Gillian Fletcher, a resident of St. Andrew’s parish, was beaten for defrauding an official and telling a forged document.

She has received bail of EC $ 10,000 (US $ 3,700) and is expected to appear in court in May. Fletcher had tested positive for Covid-19 after arriving from New York. The charges came after they were medically resolved.

According to reports, a doctor reviewing the results that travelers presented to health officials at Maurice Bishop International Airport found some “medical inconsistencies” with the result the woman presented upon arrival from New York.

Investigators contacted the laboratory in New York where the PCR test was allegedly carried out. It was found that Fletcher’s name as one of the people who had a Covid-19 test done at the facility was not on the system.

All individuals entering Grenada are required not only to present a negative PCR test performed at least 72 hours prior to arrival, but also to have a mandatory test performed on the fifth day after arriving on the island.

Guyana

Businesses in Guyana are warned that if they continue the illegal practice of collecting VAT on various goods, including building materials, they will face the full force of the law.

Dr. Ashni Singh, senior minister in the office of the President in charge of Finance in Guyana, said he was made aware of reports from members of the public that a number of hardware stores have since refused to comply and are still unscrupulous in levying VAT multiple items.

He noted that after the state budget was passed last month, several measures, including zero VAT valuation or the reduction of a number of goods, had been canceled.

In addition, the VAT rate has been restored for basic food and household items, which were previously rated at zero until May 2015, but have been switched to “standard rate” or “exempt” in the last five years. Including basic groceries, locally made linens, pillow cases and toothbrushes.

Dr.
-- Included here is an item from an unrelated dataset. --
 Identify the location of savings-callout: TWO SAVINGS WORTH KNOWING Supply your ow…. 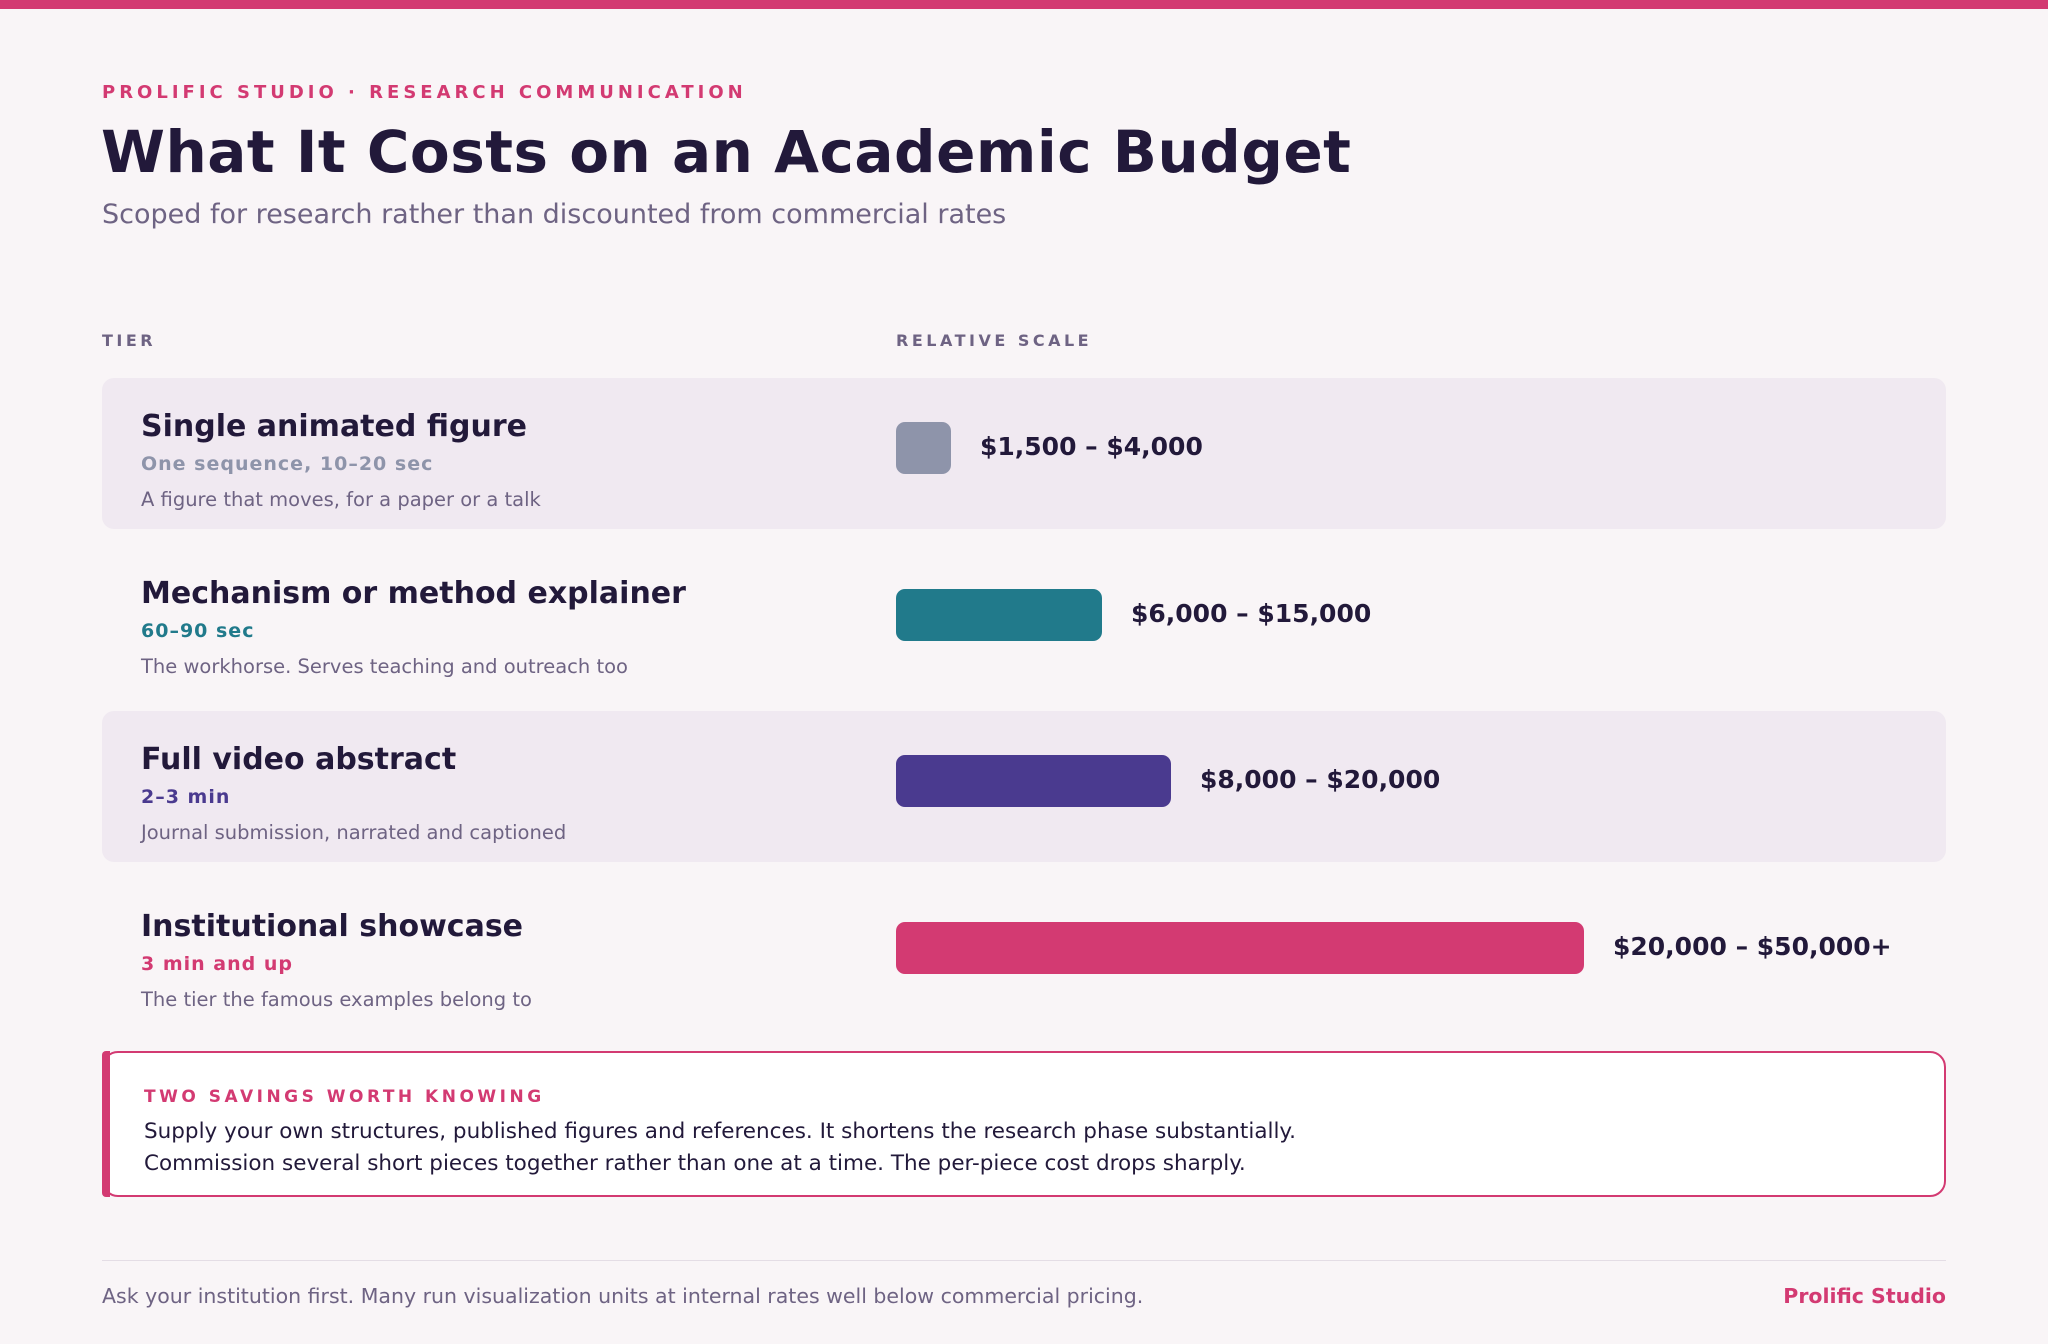
(1024, 1124).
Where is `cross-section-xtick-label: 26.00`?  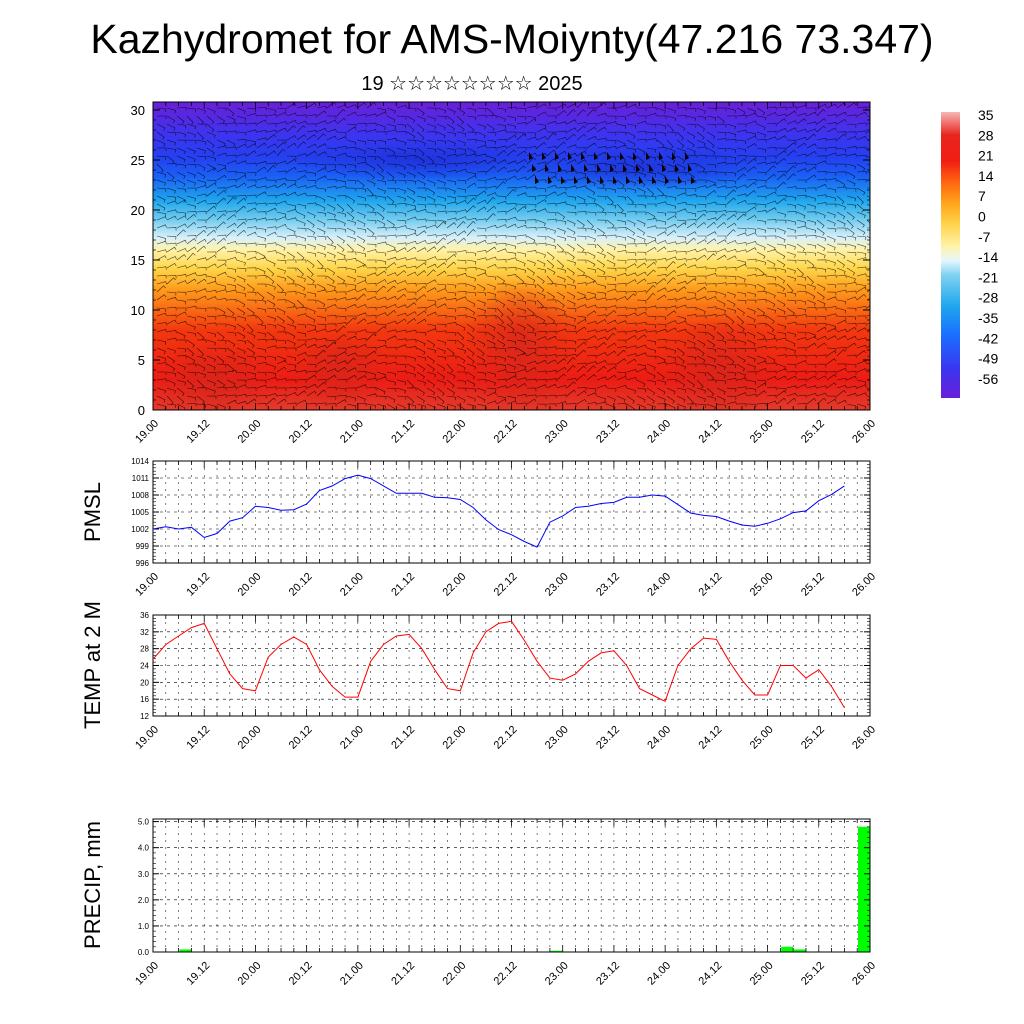 cross-section-xtick-label: 26.00 is located at coordinates (864, 432).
Singh said all of these measures should benefit consumers, reduce the costs associated with these onerous tax measures, and lower the cost of living for Guyanese people in general.

Suriname

Suriname recently received 24,000 doses of the COVID-19 vaccines through the COVAX facility – a global initiative jointly led by the Coalition for Epidemic Alliance, UNICEF, the World Health Organization (WHO) and the Pan American Health Organization (PAHO).
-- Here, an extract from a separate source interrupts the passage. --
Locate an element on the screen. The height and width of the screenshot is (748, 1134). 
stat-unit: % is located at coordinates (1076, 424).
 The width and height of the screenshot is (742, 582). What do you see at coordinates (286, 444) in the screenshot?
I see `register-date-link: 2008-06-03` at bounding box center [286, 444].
PAHO’s Revolving Fund, which is responsible for purchasing and supplying Covid-10 vaccines on behalf of the countries of America that are part of the COVAX facility, has doses of the SK Bioscience of South Korea’s.
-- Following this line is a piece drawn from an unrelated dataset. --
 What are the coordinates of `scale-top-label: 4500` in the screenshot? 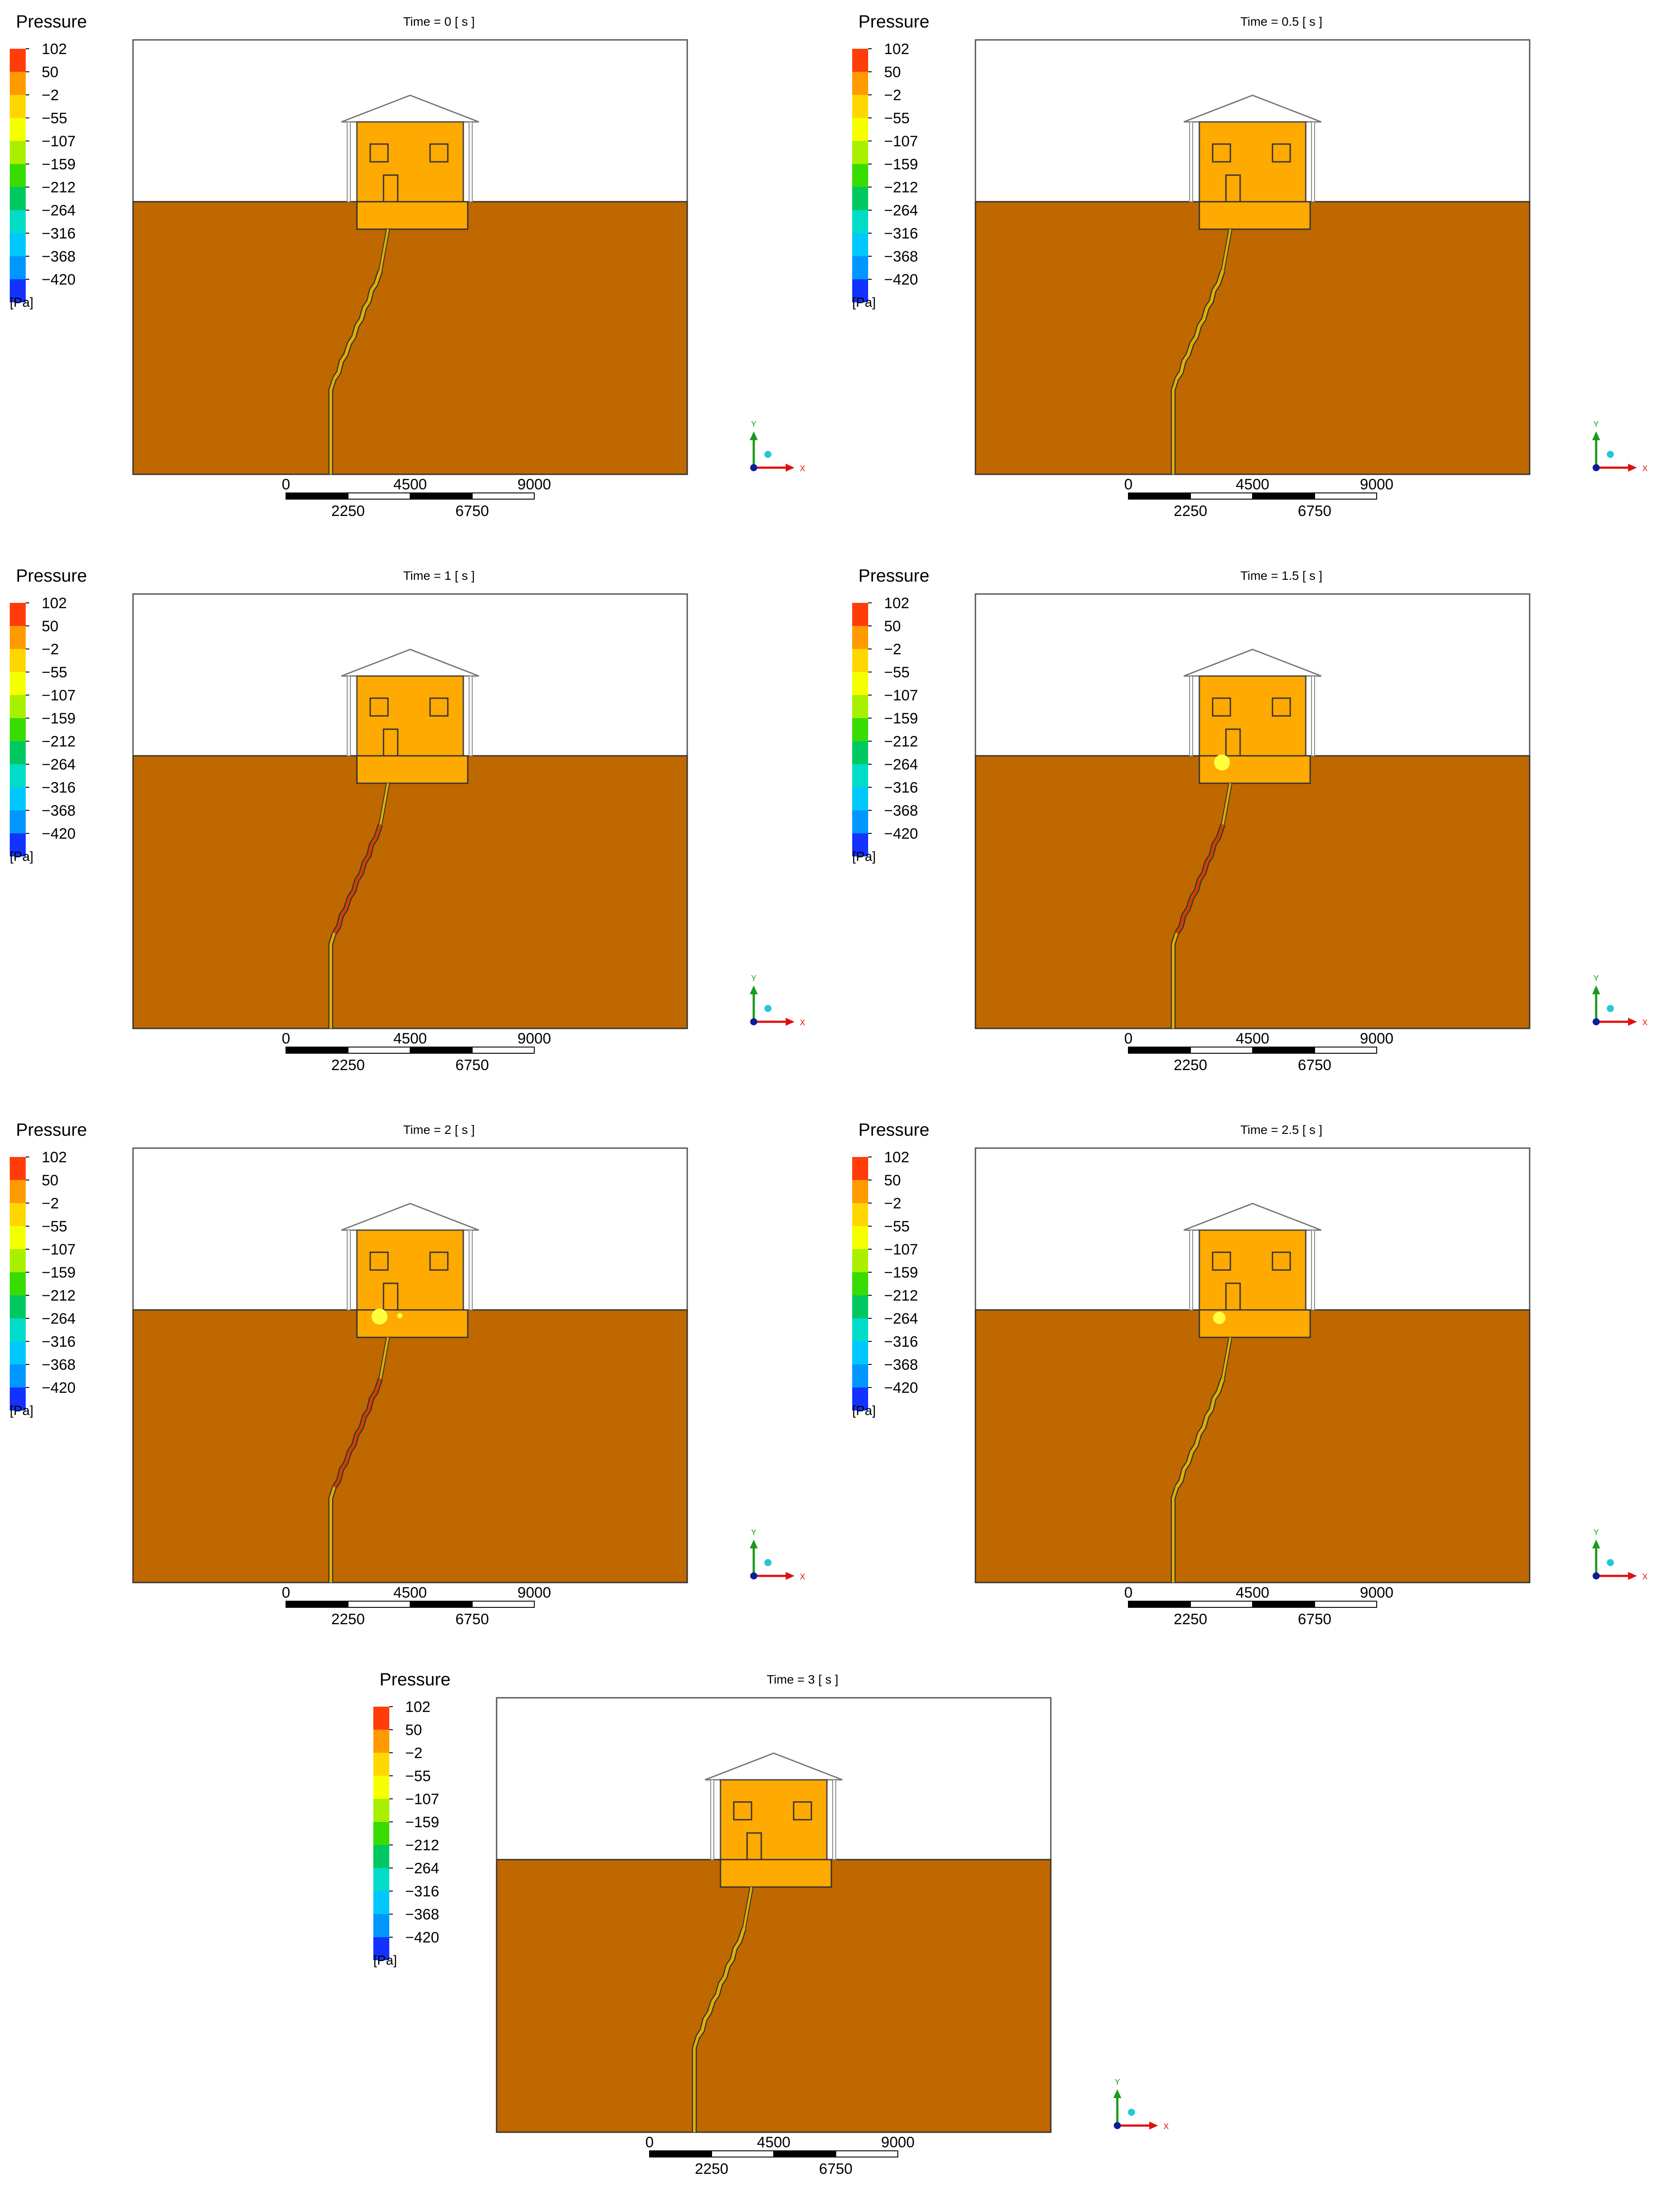 It's located at (410, 1592).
The delivery of the first tranche of vaccines by the COVAX facility with support from PAHO is a proud moment for Suriname in response to the COVID-19 pandemic, PAHO said.

Dr. Karen Lewis-Bell, PAHO / WHO representative in Suriname said the country is very committed to securing vaccines for the people of Suriname to protect the most vulnerable and reduce deaths.

Dr. Rakesh Sukul, acting health director, said with the arrival of the vaccines, Suriname could vaccinate more vulnerable people. The country has recorded 9,085 confirmed cases with 177 deaths.

Trinidad

Caribbean Airlines (CAL) passengers can now book and pay for COVID-19 tests through the airline’s website.

In a press release released last week, CAL stated that it keeps abreast of innovations and services to provide a safe travel environment for its customers.

Steve Azvedo, CEO of CAL, said this is an important step for Caribbean Airlines to help countries safely open their borders while preventing COVID-19 cases from importing.

He said the innovative solution will allow passengers to review their health records using multiple identification options.

The statement said that passengers traveling on the airline will have the option to book and pay for COVID tests up to seven days in advance, but no less than 48 hours before their departure date.

Customers can enter their booking reference code via the passenger COVID-19 test booking portal caribbeanairlines.health.ink. A list of approved test laboratories and the available dates and times are displayed for selection.

Payment must be made immediately after the appointment with the selected laboratory. The cost of the test varies depending on the country and laboratory in which the test is performed.